[What the exercise asks] Among the lines below, take the one holding "Select radio button for option d. 0.75", the one holding "Given: Select X达ERP项目", and all lines between them. Set them down exactly.

[Data section]

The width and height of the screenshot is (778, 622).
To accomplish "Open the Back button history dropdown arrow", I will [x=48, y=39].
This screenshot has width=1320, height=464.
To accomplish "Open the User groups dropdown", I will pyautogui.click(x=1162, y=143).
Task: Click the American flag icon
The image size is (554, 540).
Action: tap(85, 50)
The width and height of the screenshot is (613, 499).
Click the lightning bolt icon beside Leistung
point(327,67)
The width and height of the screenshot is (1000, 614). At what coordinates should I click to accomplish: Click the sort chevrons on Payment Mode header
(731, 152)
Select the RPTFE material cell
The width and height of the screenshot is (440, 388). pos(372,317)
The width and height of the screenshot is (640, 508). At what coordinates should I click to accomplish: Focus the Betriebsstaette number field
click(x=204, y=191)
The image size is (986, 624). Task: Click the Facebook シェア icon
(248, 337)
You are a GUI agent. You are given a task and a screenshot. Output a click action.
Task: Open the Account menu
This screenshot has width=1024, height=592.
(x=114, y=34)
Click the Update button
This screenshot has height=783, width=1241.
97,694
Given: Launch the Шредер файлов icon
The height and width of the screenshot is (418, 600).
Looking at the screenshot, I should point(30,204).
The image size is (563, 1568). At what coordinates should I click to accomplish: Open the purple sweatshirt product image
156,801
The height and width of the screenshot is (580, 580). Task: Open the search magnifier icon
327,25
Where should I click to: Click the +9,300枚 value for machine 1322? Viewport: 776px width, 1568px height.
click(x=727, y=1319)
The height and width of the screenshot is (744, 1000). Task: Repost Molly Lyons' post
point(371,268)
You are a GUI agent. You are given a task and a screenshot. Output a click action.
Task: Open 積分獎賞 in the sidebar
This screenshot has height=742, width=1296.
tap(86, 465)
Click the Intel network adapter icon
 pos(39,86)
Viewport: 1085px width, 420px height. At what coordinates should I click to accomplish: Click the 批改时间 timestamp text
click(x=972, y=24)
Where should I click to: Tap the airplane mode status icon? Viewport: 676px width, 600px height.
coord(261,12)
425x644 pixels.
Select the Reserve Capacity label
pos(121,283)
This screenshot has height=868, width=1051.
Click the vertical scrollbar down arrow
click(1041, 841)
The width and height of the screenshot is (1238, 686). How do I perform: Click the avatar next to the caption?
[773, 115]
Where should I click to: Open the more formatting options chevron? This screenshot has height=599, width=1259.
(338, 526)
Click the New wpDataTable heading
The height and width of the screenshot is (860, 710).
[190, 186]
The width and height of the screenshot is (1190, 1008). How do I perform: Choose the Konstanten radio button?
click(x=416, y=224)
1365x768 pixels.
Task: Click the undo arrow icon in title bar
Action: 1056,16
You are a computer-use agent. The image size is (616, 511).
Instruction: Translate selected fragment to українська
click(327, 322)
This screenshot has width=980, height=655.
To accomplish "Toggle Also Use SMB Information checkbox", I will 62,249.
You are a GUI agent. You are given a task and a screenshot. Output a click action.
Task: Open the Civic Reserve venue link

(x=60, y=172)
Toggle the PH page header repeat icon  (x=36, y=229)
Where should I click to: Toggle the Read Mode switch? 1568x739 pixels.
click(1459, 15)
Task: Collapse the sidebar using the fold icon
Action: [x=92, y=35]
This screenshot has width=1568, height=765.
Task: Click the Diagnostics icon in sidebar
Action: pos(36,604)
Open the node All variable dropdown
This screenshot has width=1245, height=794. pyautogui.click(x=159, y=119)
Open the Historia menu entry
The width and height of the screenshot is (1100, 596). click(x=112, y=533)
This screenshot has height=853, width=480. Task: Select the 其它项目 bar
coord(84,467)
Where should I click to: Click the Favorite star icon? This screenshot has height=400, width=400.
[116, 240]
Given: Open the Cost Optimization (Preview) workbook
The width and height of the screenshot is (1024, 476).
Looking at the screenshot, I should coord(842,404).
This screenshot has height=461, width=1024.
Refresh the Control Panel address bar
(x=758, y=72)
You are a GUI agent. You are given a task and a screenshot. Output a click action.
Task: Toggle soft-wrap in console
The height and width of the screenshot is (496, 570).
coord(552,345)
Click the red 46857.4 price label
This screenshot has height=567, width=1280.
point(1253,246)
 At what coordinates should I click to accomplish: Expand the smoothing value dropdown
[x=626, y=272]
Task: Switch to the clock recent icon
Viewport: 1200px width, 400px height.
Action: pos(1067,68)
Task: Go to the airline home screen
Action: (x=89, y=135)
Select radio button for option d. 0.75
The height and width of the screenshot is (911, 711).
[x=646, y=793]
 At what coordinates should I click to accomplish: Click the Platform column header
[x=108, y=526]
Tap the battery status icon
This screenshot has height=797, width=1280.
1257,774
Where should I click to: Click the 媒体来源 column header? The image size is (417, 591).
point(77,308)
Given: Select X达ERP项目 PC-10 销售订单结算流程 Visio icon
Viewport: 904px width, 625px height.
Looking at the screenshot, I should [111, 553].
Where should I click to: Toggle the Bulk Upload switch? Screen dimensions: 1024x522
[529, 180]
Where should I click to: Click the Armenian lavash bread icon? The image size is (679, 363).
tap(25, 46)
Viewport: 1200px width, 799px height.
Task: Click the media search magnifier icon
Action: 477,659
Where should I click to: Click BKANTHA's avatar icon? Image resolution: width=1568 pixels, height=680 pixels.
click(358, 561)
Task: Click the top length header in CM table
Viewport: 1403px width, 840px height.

[Response to this task]
Select radio button for option d. 0.75
The height and width of the screenshot is (911, 711).
[x=646, y=793]
 At what coordinates should I click to accomplish: Click the Platform column header
[x=108, y=526]
Tap the battery status icon
This screenshot has height=797, width=1280.
1257,774
Where should I click to: Click the 媒体来源 column header? The image size is (417, 591).
point(77,308)
Given: Select X达ERP项目 PC-10 销售订单结算流程 Visio icon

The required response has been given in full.